If Clevelanders act in concert - like a large corporation - we may negotiate better deals for computers, access, applications and technical support than possible acting as individual customers. If we notify Dell, HP and Gateway that Clevelanders need 100,000 cheap, preconfigured computers at the lowest possible price, they will deliver and be very pleased to help support the world's first significant, universally connected city. Universal access can happen using existing phone lines. People don't need fiber-optics or cable to benefit from the Internet.

To optimize our virtual community, Cleveland must learn from the accomplishments of great cities like Seattle, Austin, Chicago, Boston and New York. Visit the northwest, at www.ci.seattle.wa.us, and imagine the possibilities for us.

Millions of people worldwide and around Cleveland already are developing cheap, effective application service provider capabilities (which allow users to do whatever they want to do on the Internet and which underpin a useful virtual community). These great, open solutions just need to be configured for Clevelanders' purposes.

Cleveland must re-engineer business and governance processes so they are Internet-optimized (by that I mean perfectly suited to users' needs). For example, if Clevelanders wanted them, they could have ASP capabilities for voting, paying parking tickets, searching and registering for adult learning services, complaining about code violations or drug activity, finding gas lines before digging, checking on a fifth grader's school assignments and grades.

When Cleveland offers Clevelanders the online resources and services Seattle offers its citizens and business community, Cleveland will become a much more livable city.

__Task list__.
a: In the Cleveland text, how many computers should Dell, HP and Gateway be told that Clevelanders need?
b: Does each statement agree with the Cleveland text? Answer yes or no for each, and quote the deciding words. (i) People need fiber-optics or cable to benefit from the Internet. (ii) Seattle is one of the cities Cleveland should learn from. (iii) Paying parking tickets is given as one possible ASP capability.
The material that follows has nothing to do with the Cleveland text.

__Supplied information__.
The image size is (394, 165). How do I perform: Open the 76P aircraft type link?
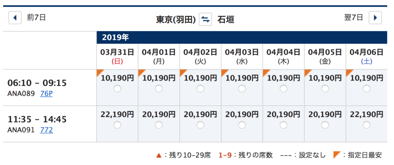(x=46, y=94)
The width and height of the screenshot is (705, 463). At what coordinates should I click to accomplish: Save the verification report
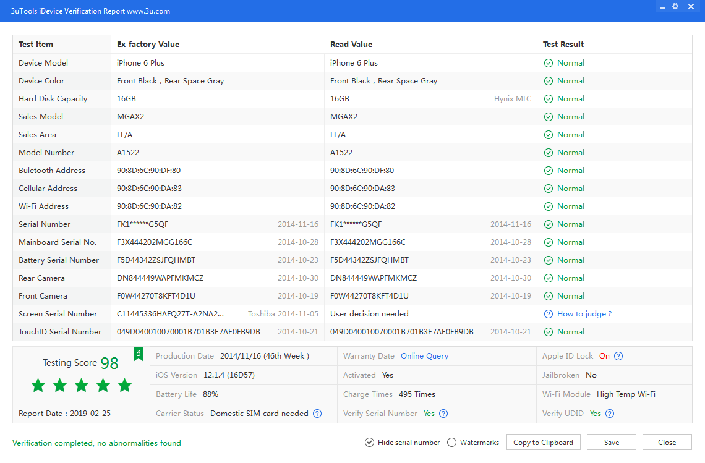click(x=611, y=443)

__Replies__.
a: 100,000 cheap, preconfigured computers.

b:
(i) No: "People don't need fiber-optics or cable to benefit from the Internet."
(ii) Yes: "great cities like Seattle, Austin, Chicago, Boston and New York"
(iii) Yes: "they could have ASP capabilities for voting, paying parking tickets"